Five Year Life Service
A high build coating system is best for longevity, and the proper equipment will involve the use of a plural component, heated airless spray machine capable of handling Part A/Part B ratios as high as 10:1. The coating system to be employed should include a primer coat in addition to the top coat. That’s because the typical 10-15 mil coating system employed in the past is simply not sufficient. A 40 mil system is optimal, and extra millage may be required if pitting is severe.
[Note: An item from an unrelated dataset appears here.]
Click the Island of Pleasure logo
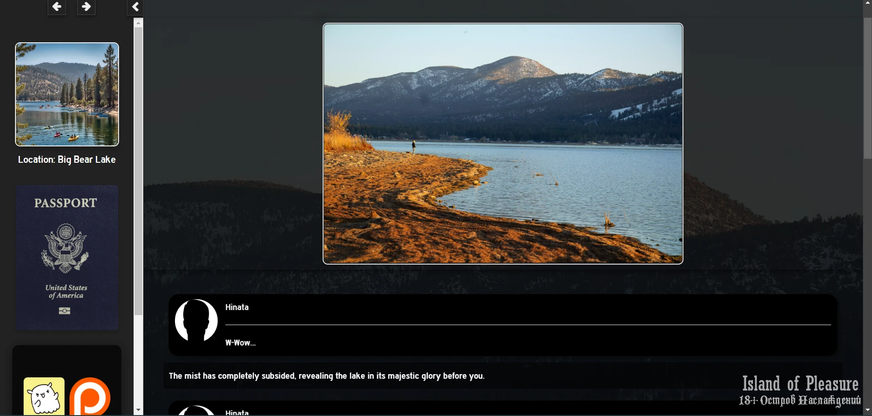This screenshot has width=872, height=416. 800,390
At least two days should be allowed for the coating system to cure; at least 24 hours for foot traffic, 48 hours for vehicle traffic and submergence, a five day cure. An anti-skid treatment on top of the final coat – a 16-20 grit aluminum oxide or equivalent – finishes the job.
Calculating Costs: apples to apples
The coating system itself is always the least expensive part of the pontoon deck preservation process. In fact, the coating applied will typically amount to only 20 percent of the overall job, with labor and equipment to prepare the surface and labor and equipment to apply the coating making up the rest.
Full containment of the dry dock, if required in a given region for sand blasting, is very expensive and thus sand blasting should be avoided.
Surface preparation is the most expensive part of the entire process due to the labor and equipment involved. However, if the shipyard can clear the pontoon deck completely before surface prep commencing, and avoid unscheduled dockings from interfering, costs can be kept to a minimum. The performance of the surface prep subcontractor is typically enhanced if he is also responsible for applying the coating system. That’s because, blame cannot be shifted to another party should something go wrong. The actual coating application, with proper equipment and coordination with the surface prep effort, can be the second lowest cost factor in the overall preservation process. Overcoat times between coats as specified by the manufacturer are critical for proper adhesion and curing.
The fewer the number of coats required to meet the specified mil thickness, the less the labor costs that will be accumulated. For example, if it takes five coats to achieve 40 mils in one coating system, but only 2 coats to achieve 40 mils in another, labor will be much higher in the former. Ceramic epoxy coatings can be more expensive per gallon, but if they can be applied in two versus five coats, the total material and labor costs will likely come out lower.
While dry dock availability is paramount, unscheduled dockings create a nightmare for cost effective accomplishment of the overall job. The goal should be 100 percent availability of the dry dock from start to finish of the job to experience maximum efficiencies in all areas of endeavor. Hence, coating should not be scheduled for this work unless there is a clear ‘open window’ to get the job done. This is the absolute key to minimizing costs. And, as a general rule of thumb, pontoon deck preservation represents less than 10 percent of the cost of steel replacement.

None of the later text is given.